Beyond the original trilogy, the prequels were also a big part of my childhood. I loved them at the time, but can recognize in retrospect why they were so critically panned. And even more, Star Wars video games have been a mainstay of my gaming life. Of all the stories and myths in our culture, Star Wars has been, by far, the most prominent throughout my entire life. I’ve never been ashamed to say I love it, but I can’t help but feel silly saying that it is important to me.

So I have some opinions, but I acknowledge that they come from a place of personal attachment that, to most, would seem pretty laughable. I certainly don’t consider myself a Star Wars expert though. I’m more familiar with the lore and the universe than most average Star Wars fans, but I’d probably do rather poorly in trivia designed for true fans.
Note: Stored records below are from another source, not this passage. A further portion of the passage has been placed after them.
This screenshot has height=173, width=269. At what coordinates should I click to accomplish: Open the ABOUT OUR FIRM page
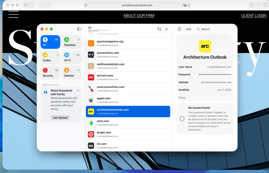tap(139, 16)
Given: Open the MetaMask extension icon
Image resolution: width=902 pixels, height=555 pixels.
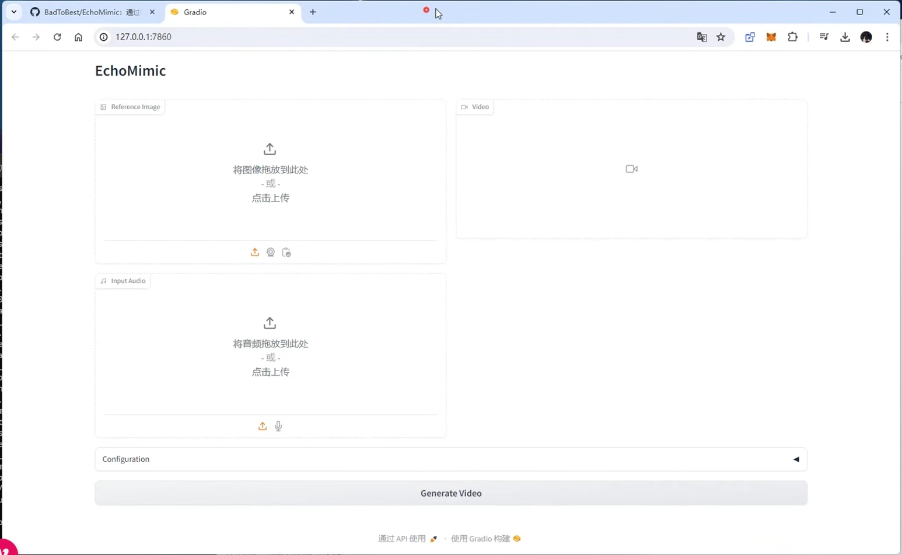Looking at the screenshot, I should pyautogui.click(x=771, y=37).
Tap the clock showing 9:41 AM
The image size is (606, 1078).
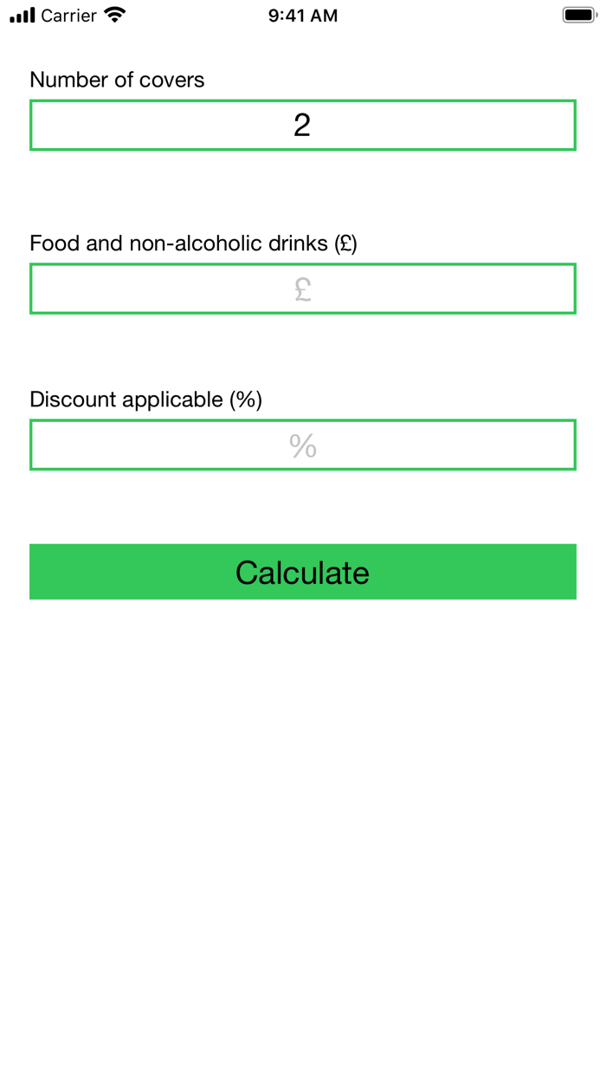[x=302, y=15]

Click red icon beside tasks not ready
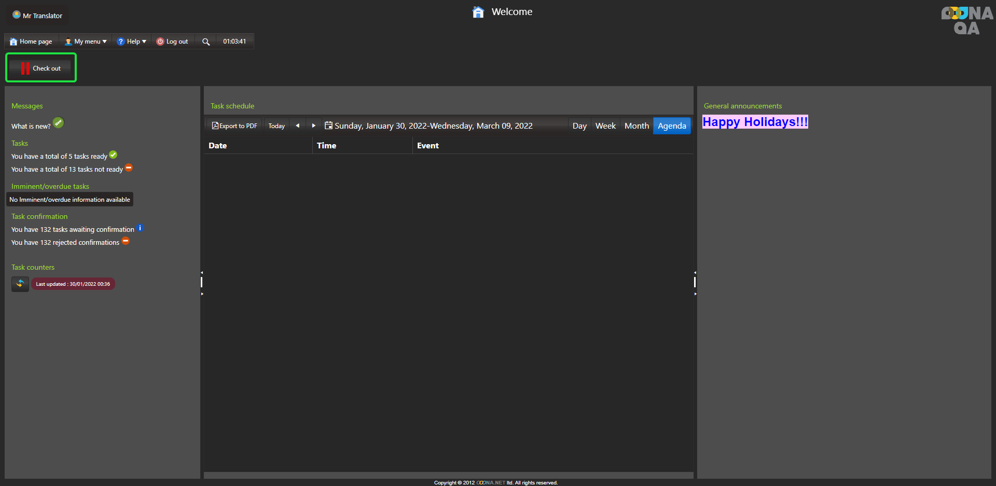(129, 168)
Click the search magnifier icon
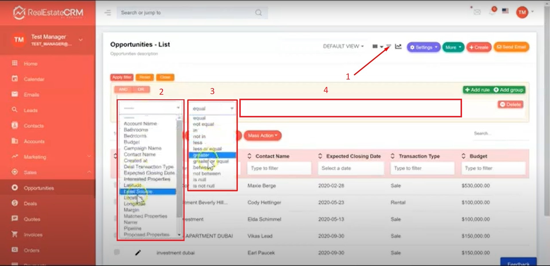 [x=259, y=13]
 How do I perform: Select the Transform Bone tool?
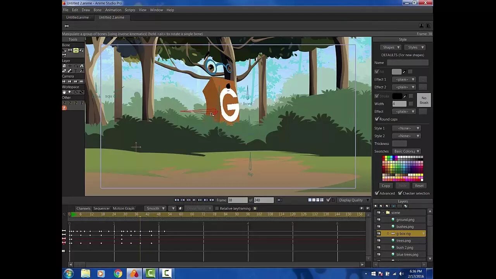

That is simply a preface to the statement that I am nervous about a potential direction for the franchise, one that involves the concept of balance between the Light Side and the Dark Side of the Force. This concept of balance is exemplified in the concept of a Gray Jedi, which has been present in the extended universe of Star Wars for some time. This possibility of incorporating this idea into the core films is hinted at most strongly in The Last Jedi teaser trailer, in which Luke and Rey share an exchange about the nature of the Force.

“Breathe. Just breathe. Now, reach out. What do you see?”

“Light. Darkness. A balance.”

“It’s so much bigger.”

And, later, Luke says:

I only know one truth: it’s time for the Jedi to end.

So why does this not sit well with me? The concept of the Gray Jedi requires some context for how the Jedi and Sith, as more casual fans know them, approach the use of the Force. The Jedi and the Sith represent philosophical approaches to the Force (some call them religions). They have codes and centralized authorities regulating their respective “sides”—the Jedi for the Light Side, the Sith for the Dark Side. The two philosophies may even be conflated with the actual orientations of the Force, but in my understanding, they are necessarily separate from the actual Light and Dark sides.

This is important in understanding the two different definitions of Gray Jedi. I have issues with both of them, but one of them is rather nit-picky while the other creates a fundamental shift in the mythological significance of the Force.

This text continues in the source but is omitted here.